■ BRIEF ■
Retype the data below word for word, starting with the line that contains "Click Скачать форму" and continuing through the line that contains "click(462, 221)". Include both of those lines.

■ ROWS ■
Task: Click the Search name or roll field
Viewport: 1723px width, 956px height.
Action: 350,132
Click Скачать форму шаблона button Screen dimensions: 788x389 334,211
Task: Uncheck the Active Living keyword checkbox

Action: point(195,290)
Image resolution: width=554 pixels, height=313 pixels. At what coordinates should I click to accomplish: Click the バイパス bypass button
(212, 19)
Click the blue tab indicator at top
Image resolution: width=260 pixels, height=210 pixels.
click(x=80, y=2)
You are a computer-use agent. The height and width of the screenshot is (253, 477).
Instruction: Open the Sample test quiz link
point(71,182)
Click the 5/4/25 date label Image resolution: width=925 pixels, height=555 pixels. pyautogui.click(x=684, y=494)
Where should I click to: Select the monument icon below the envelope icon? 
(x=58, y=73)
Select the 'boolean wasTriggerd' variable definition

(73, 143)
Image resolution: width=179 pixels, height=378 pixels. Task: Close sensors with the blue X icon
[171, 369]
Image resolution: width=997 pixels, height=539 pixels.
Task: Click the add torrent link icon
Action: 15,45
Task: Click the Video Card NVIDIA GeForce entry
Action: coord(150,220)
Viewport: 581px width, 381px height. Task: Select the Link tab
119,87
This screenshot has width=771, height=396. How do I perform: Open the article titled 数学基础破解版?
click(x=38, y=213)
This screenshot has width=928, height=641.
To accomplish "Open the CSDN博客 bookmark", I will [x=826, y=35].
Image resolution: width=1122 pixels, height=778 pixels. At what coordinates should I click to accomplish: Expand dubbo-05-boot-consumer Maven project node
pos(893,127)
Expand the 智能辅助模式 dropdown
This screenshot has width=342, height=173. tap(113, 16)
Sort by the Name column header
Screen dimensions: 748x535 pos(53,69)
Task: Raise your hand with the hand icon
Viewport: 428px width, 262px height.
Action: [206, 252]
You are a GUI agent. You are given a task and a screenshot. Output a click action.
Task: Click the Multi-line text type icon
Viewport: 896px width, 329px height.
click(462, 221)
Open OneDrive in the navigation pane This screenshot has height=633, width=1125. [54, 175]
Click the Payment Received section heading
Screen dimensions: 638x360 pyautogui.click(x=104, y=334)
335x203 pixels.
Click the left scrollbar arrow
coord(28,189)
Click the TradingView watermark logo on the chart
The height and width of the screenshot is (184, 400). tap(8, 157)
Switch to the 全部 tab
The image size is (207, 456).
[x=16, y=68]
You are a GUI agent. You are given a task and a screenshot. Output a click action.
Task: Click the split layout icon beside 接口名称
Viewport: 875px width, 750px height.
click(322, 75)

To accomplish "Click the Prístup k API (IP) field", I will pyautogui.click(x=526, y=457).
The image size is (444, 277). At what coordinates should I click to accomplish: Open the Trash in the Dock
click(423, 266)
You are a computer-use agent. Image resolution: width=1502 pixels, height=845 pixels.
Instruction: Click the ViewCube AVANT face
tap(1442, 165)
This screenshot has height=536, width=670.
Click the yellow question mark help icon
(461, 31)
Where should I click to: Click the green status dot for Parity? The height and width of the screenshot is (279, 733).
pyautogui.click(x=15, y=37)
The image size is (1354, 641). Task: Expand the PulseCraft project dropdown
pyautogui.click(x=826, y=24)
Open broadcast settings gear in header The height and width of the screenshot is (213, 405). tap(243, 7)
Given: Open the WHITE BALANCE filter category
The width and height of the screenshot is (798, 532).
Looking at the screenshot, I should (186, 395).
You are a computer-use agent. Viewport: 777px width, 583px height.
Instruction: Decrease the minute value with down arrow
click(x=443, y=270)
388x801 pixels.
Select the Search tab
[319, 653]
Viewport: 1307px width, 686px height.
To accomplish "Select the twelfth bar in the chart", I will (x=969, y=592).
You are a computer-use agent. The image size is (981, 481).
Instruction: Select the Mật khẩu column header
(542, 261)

■ TASK ANSWER ■
Click Скачать форму шаблона button Screen dimensions: 788x389 334,211
Task: Uncheck the Active Living keyword checkbox

Action: point(195,290)
Image resolution: width=554 pixels, height=313 pixels. At what coordinates should I click to accomplish: Click the バイパス bypass button
(212, 19)
Click the blue tab indicator at top
Image resolution: width=260 pixels, height=210 pixels.
click(x=80, y=2)
You are a computer-use agent. The height and width of the screenshot is (253, 477).
Instruction: Open the Sample test quiz link
point(71,182)
Click the 5/4/25 date label Image resolution: width=925 pixels, height=555 pixels. pyautogui.click(x=684, y=494)
Where should I click to: Select the monument icon below the envelope icon? 
(x=58, y=73)
Select the 'boolean wasTriggerd' variable definition

(73, 143)
Image resolution: width=179 pixels, height=378 pixels. Task: Close sensors with the blue X icon
[171, 369]
Image resolution: width=997 pixels, height=539 pixels.
Task: Click the add torrent link icon
Action: 15,45
Task: Click the Video Card NVIDIA GeForce entry
Action: coord(150,220)
Viewport: 581px width, 381px height. Task: Select the Link tab
119,87
This screenshot has width=771, height=396. How do I perform: Open the article titled 数学基础破解版?
click(x=38, y=213)
This screenshot has width=928, height=641.
To accomplish "Open the CSDN博客 bookmark", I will [x=826, y=35].
Image resolution: width=1122 pixels, height=778 pixels. At what coordinates should I click to accomplish: Expand dubbo-05-boot-consumer Maven project node
pos(893,127)
Expand the 智能辅助模式 dropdown
This screenshot has width=342, height=173. tap(113, 16)
Sort by the Name column header
Screen dimensions: 748x535 pos(53,69)
Task: Raise your hand with the hand icon
Viewport: 428px width, 262px height.
Action: [206, 252]
You are a GUI agent. You are given a task and a screenshot. Output a click action.
Task: Click the Multi-line text type icon
Viewport: 896px width, 329px height.
click(462, 221)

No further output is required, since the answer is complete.